=== Record extracts ===
◆ ◆ ◆ ◆ ◆ ◆ ◆

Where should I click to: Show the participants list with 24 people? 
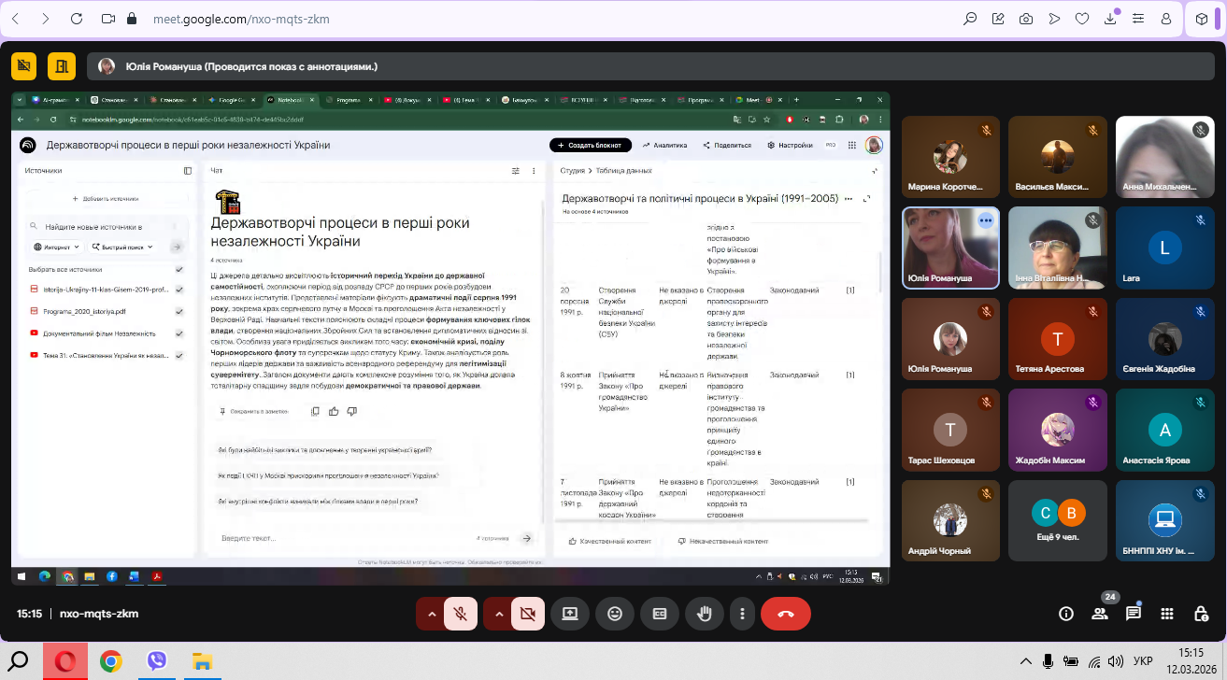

◆ ◆ ◆ ◆ ◆ ◆ ◆

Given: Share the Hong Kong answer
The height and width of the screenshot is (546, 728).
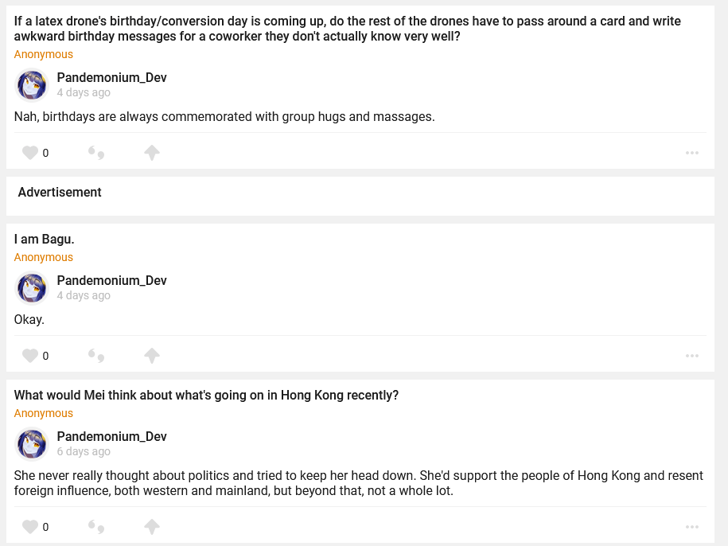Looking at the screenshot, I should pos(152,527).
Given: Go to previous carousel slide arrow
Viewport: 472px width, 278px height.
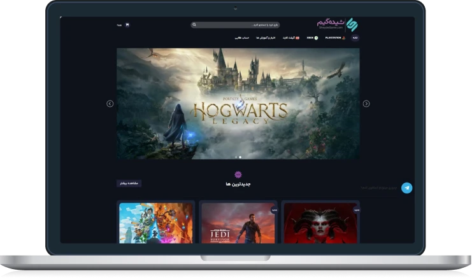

◆ ◆ ◆ ◆ ◆ ◆ ◆

=== Exercise requirements ===
Go through the material above and copy each line that holds the string "Given".

=== The answer ===
Given: Share the Hong Kong answer
Given: Go to previous carousel slide arrow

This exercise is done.